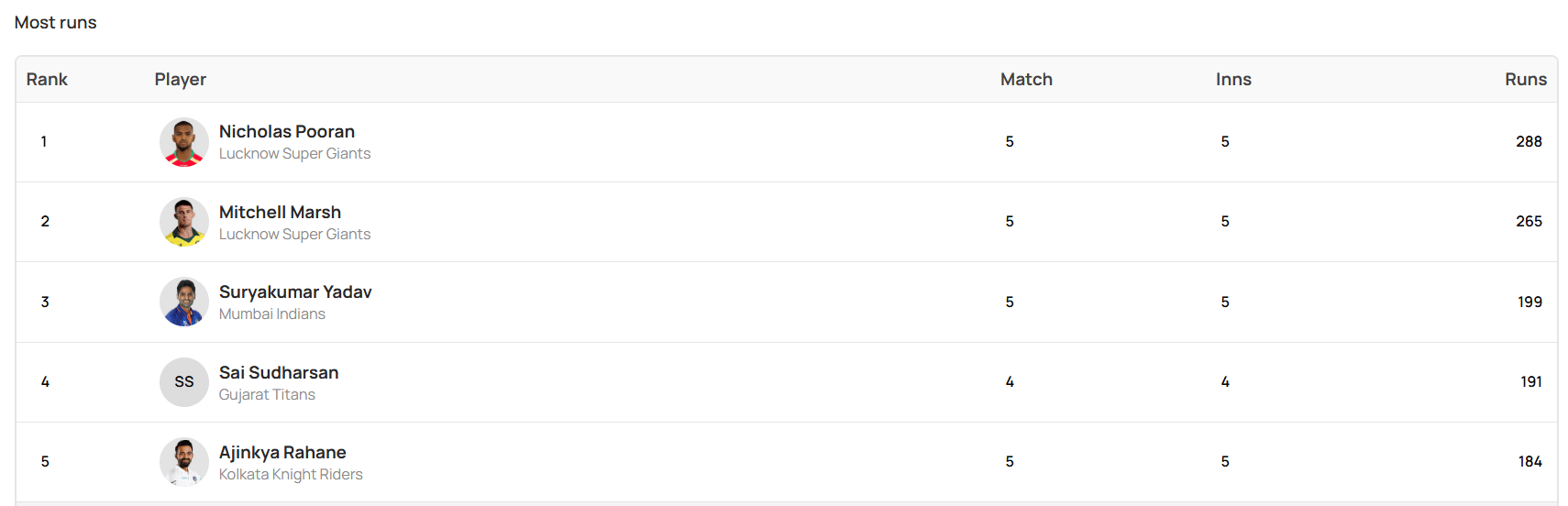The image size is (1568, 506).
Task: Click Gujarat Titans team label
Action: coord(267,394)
...
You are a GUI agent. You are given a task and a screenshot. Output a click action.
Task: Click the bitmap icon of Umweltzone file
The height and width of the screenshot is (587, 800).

EXERCISE INSTRUCTIONS: Pick each line holding the word "screenshot" out of the listing.

ANSWER SPACE:
You are a GUI agent. You are given a task and a screenshot. Output a click action.
The height and width of the screenshot is (587, 800).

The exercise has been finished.